Secret of the Polyglot (picoCTF 4)

Challenge Author:

Difficulty: Easy

Description

The Network Operations Center (NOC) of your local institution picked up a suspicious file. They’re getting conflicting information on what type of file it is. They’ve brought you in as an external expert to examine the file. Can you extract all the information from this strange file?

Process / Notes

  1. Probably going to need to use the file command. Potentially exiftool as well.
  2. The file is pdf format, but file reveals that it’s a 50x50 png.
  3. cat didn’t do much.
  4. Installing libimage-exiftool-perl (extended exiftool for kali)
  5. Not much in the metadata that seems of note.
  6. Didn’t have permission to run it, and don’t feel like changing that.
  7. It might be a QR code? Using zbarimg
  8. Nothing here, not a bar code.
  9. md5sum? sha256sum? Nothing there either.
  10. Couldn’t grep it for ‘pico’ either.
  11. Installing graphicsmagick-imagemagick-compat.
  12. Using the display command.
  13. That revealed the flag.
  14. But it wasn’t the whole flag! It just looks like the first half.
  15. hd | grep for the other half of the flag with the “}”?
  16. Nothing there, and nothing with another examination of the meta-data.
  17. 26:20 into this challenge, looking up what to do next.
  18. One walkthrough used the strings command.
    • strings reads the text inside a binary or data file.
  19. From another tutorial, it sounds like you can see that a png and a pdf file have both been mashed together when viewing the hex dump (explaining the conflicting file type information in the challenge description). The break between the two is where it says PNG, and PDF later on.
  20. file identifies it as a PNG because the PNG flag comes first in the hex.
  21. Just opening as a pdf by clicking on it gets the other half of the flag.
  22. Deleting this file because it weirds me out.

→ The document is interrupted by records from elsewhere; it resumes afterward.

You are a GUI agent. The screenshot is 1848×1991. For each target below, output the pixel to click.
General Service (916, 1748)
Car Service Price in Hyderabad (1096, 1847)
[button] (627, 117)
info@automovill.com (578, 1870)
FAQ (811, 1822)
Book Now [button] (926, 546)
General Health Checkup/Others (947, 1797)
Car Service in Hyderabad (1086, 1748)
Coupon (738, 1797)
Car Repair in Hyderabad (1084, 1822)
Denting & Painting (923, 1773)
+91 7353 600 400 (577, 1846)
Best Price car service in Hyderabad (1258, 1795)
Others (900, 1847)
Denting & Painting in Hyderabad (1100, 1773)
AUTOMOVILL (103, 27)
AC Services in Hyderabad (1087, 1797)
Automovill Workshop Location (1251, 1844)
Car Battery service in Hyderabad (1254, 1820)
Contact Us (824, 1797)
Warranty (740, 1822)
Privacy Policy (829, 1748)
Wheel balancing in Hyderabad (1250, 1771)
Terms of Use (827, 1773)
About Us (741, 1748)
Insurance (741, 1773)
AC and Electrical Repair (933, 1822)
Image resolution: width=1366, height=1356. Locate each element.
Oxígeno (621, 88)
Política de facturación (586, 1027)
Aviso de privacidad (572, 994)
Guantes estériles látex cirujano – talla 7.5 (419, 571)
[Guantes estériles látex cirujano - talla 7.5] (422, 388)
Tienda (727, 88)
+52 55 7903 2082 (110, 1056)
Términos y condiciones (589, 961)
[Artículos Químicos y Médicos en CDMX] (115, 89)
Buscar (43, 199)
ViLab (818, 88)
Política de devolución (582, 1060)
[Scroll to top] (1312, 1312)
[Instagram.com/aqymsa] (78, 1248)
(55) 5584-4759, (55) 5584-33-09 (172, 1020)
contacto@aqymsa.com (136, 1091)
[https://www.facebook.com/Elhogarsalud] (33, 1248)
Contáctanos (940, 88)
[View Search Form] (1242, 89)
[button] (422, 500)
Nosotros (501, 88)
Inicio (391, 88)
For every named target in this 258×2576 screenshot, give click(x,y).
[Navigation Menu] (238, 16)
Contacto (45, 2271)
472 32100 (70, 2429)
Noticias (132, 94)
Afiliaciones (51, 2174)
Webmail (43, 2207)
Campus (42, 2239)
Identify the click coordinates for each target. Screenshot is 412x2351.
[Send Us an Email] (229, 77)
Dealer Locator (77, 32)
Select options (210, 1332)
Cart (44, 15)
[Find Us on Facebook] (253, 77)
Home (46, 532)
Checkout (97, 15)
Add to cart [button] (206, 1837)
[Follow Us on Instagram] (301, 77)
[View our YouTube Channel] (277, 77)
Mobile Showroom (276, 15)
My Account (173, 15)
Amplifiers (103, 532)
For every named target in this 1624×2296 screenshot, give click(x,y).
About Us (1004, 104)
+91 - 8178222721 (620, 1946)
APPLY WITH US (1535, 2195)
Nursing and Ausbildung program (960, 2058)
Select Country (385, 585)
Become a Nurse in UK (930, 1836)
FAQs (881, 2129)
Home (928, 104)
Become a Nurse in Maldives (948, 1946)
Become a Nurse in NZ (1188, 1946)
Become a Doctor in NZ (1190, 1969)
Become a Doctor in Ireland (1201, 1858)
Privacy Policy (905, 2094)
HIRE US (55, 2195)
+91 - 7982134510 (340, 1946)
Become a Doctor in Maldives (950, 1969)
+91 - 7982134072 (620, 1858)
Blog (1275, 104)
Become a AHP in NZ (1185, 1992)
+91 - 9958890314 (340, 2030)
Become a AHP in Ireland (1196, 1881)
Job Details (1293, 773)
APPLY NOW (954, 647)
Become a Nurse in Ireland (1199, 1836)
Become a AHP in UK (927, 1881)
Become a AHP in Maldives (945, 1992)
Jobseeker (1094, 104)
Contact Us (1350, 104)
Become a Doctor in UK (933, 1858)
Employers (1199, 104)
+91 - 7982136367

41 minutes 51 seconds to complete

Hints

  1. This problem can be solved just opening the file in different ways.

Core Lessons

  1. There are many ways to examine a file:
    • cat to look at the text contents
    • file to look at the file type
    • strings to look at the strings within the binary
    • hd to view the hex dump of the file
    • exiftool to examine the meta-data
    • Just opening the file normally.
  2. It may take cycling through a lot of them in order to find the type of information you need.